(INPUT DATA begins)

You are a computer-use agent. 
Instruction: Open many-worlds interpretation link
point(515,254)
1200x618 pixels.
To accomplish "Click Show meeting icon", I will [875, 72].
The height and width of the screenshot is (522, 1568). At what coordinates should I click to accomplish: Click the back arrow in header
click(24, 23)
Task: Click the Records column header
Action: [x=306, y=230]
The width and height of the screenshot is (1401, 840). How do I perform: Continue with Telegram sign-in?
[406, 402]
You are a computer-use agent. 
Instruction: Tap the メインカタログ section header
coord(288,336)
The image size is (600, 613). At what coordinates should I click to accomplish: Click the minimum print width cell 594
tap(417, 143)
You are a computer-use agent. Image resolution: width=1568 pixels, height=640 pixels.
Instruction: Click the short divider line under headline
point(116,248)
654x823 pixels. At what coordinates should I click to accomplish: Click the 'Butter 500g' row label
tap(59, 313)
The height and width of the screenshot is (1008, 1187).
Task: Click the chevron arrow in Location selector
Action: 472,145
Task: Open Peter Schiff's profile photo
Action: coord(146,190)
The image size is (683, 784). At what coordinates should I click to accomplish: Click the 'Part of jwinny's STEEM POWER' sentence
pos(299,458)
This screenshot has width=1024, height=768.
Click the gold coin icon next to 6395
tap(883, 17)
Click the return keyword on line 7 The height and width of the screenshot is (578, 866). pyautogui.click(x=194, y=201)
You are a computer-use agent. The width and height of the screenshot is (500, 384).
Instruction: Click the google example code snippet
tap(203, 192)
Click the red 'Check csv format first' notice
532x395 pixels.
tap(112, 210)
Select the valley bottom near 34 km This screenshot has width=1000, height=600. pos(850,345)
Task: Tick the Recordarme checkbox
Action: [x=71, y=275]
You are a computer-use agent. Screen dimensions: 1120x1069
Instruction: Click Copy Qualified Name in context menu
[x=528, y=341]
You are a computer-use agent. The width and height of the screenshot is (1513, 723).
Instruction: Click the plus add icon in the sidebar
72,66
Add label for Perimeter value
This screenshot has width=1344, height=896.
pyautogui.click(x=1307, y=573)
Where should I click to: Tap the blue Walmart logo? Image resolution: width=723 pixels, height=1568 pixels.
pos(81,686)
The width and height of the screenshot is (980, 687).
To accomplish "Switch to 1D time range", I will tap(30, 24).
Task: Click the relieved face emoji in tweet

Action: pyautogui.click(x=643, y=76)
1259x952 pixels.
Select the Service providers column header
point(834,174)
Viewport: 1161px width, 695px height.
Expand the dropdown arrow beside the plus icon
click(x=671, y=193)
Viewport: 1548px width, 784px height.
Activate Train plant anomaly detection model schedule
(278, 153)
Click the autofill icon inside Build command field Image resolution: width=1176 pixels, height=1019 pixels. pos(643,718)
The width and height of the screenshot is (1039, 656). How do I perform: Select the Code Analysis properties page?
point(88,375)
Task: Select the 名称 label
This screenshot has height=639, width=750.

(INPUT DATA ends)

** WHAT IS REQUIRED **
Take the entries above and repeat them verbatim.

** FINISHED TASK **
You are a computer-use agent. 
Instruction: Open many-worlds interpretation link
point(515,254)
1200x618 pixels.
To accomplish "Click Show meeting icon", I will [875, 72].
The height and width of the screenshot is (522, 1568). At what coordinates should I click to accomplish: Click the back arrow in header
click(24, 23)
Task: Click the Records column header
Action: [x=306, y=230]
The width and height of the screenshot is (1401, 840). How do I perform: Continue with Telegram sign-in?
[406, 402]
You are a computer-use agent. 
Instruction: Tap the メインカタログ section header
coord(288,336)
The image size is (600, 613). At what coordinates should I click to accomplish: Click the minimum print width cell 594
tap(417, 143)
You are a computer-use agent. Image resolution: width=1568 pixels, height=640 pixels.
Instruction: Click the short divider line under headline
point(116,248)
654x823 pixels. At what coordinates should I click to accomplish: Click the 'Butter 500g' row label
tap(59, 313)
The height and width of the screenshot is (1008, 1187).
Task: Click the chevron arrow in Location selector
Action: 472,145
Task: Open Peter Schiff's profile photo
Action: coord(146,190)
The image size is (683, 784). At what coordinates should I click to accomplish: Click the 'Part of jwinny's STEEM POWER' sentence
pos(299,458)
This screenshot has width=1024, height=768.
Click the gold coin icon next to 6395
tap(883, 17)
Click the return keyword on line 7 The height and width of the screenshot is (578, 866). pyautogui.click(x=194, y=201)
You are a computer-use agent. The width and height of the screenshot is (500, 384).
Instruction: Click the google example code snippet
tap(203, 192)
Click the red 'Check csv format first' notice
532x395 pixels.
tap(112, 210)
Select the valley bottom near 34 km This screenshot has width=1000, height=600. pos(850,345)
Task: Tick the Recordarme checkbox
Action: [x=71, y=275]
You are a computer-use agent. Screen dimensions: 1120x1069
Instruction: Click Copy Qualified Name in context menu
[x=528, y=341]
You are a computer-use agent. The width and height of the screenshot is (1513, 723).
Instruction: Click the plus add icon in the sidebar
72,66
Add label for Perimeter value
This screenshot has width=1344, height=896.
pyautogui.click(x=1307, y=573)
Where should I click to: Tap the blue Walmart logo? Image resolution: width=723 pixels, height=1568 pixels.
pos(81,686)
The width and height of the screenshot is (980, 687).
To accomplish "Switch to 1D time range", I will tap(30, 24).
Task: Click the relieved face emoji in tweet

Action: pyautogui.click(x=643, y=76)
1259x952 pixels.
Select the Service providers column header
point(834,174)
Viewport: 1161px width, 695px height.
Expand the dropdown arrow beside the plus icon
click(x=671, y=193)
Viewport: 1548px width, 784px height.
Activate Train plant anomaly detection model schedule
(278, 153)
Click the autofill icon inside Build command field Image resolution: width=1176 pixels, height=1019 pixels. pos(643,718)
The width and height of the screenshot is (1039, 656). How do I perform: Select the Code Analysis properties page?
point(88,375)
Task: Select the 名称 label
This screenshot has height=639, width=750.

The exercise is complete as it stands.